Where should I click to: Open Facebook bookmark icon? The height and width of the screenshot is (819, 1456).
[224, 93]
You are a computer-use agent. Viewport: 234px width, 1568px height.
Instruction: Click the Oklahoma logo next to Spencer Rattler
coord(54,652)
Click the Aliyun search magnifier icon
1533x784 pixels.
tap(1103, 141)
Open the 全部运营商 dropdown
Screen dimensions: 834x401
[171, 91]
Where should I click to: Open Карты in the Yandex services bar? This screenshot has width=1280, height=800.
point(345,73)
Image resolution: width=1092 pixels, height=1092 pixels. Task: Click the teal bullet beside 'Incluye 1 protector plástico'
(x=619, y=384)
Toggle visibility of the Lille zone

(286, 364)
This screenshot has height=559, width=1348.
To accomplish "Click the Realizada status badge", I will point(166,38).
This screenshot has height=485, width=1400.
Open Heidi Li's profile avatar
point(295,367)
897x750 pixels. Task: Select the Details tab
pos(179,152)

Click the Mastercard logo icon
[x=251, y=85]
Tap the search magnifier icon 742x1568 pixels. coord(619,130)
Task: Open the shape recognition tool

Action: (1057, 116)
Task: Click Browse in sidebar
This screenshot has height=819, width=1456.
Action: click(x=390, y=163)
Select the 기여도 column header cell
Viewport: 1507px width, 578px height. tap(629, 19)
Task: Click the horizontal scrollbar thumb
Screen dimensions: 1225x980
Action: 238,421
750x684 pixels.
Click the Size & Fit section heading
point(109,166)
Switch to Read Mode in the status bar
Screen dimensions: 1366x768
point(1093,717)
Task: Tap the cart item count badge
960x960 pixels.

▸ DIRECTIONS: Count the lines in the items above that contain the string "Open", matching case exactly, and reply with only that number.

▸ SOLUTION TO THE PROBLEM: 5